ECLI:NL:RVS:2024:3697
Raad van State
- Hoger beroep
- Rechtspraak.nl
Hoger beroep tegen niet tijdig nemen van besluit op aanvraag verblijfsvergunning asiel
In deze zaak heeft de vreemdeling hoger beroep ingesteld tegen de uitspraak van de rechtbank Den Haag, zittingsplaats Arnhem, die op 16 augustus 2023 zijn beroep tegen het niet tijdig nemen van een besluit op zijn aanvraag om een verblijfsvergunning asiel voor bepaalde tijd niet-ontvankelijk heeft verklaard. De vreemdeling had op 1 november 2022 een aanvraag ingediend, maar de minister had tot dat moment nog geen besluit genomen.

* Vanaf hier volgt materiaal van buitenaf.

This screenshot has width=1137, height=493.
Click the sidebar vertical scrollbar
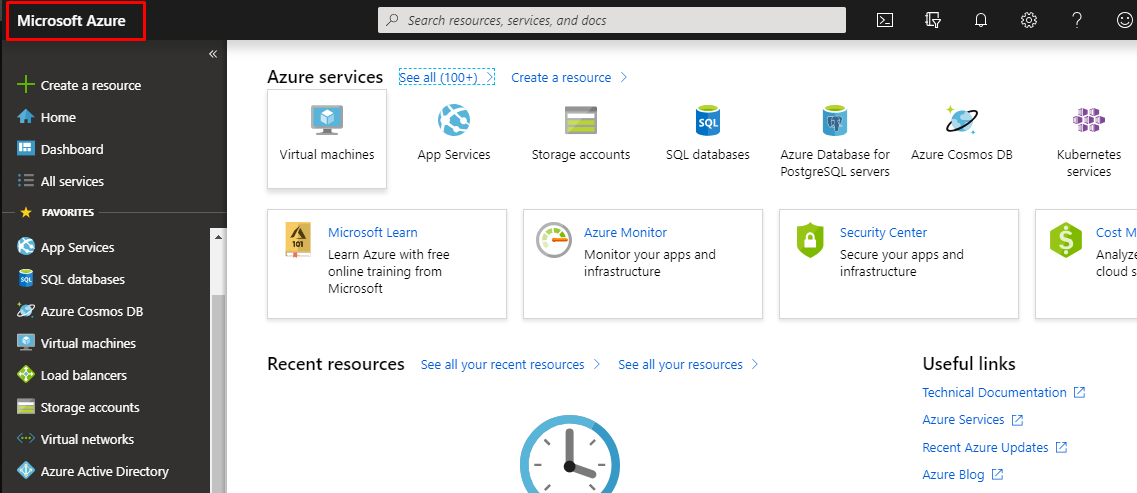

Op 30 oktober 2023 heeft de staatssecretaris van Justitie en Veiligheid echter de aanvraag van de vreemdeling ingewilligd, waardoor de vreemdeling het doel van zijn procedure heeft bereikt. Hierdoor heeft hij geen belang meer bij de beoordeling van het hoger beroep.
De Afdeling bestuursrechtspraak van de Raad van State heeft geoordeeld dat het hoger beroep niet-ontvankelijk is, omdat de vreemdeling geen procesbelang meer heeft. De minister had de beslistermijn rechtmatig verlengd en heeft binnen vijftien maanden na indiening van de aanvraag een besluit genomen. De vreemdeling heeft geen beroepsgronden ingediend tegen het besluit van 30 oktober 2023, waardoor er geen beroep van rechtswege is ontstaan dat nog beoordeeld moet worden.
De uitspraak is gedaan met toepassing van artikel 8:54, eerste lid, van de Algemene wet bestuursrecht. De beslissing van de Afdeling bestuursrechtspraak is op 13 september 2024 openbaar uitgesproken, waarbij de vreemdeling vertegenwoordigd werd door zijn advocaat, mr. A. Saakjan.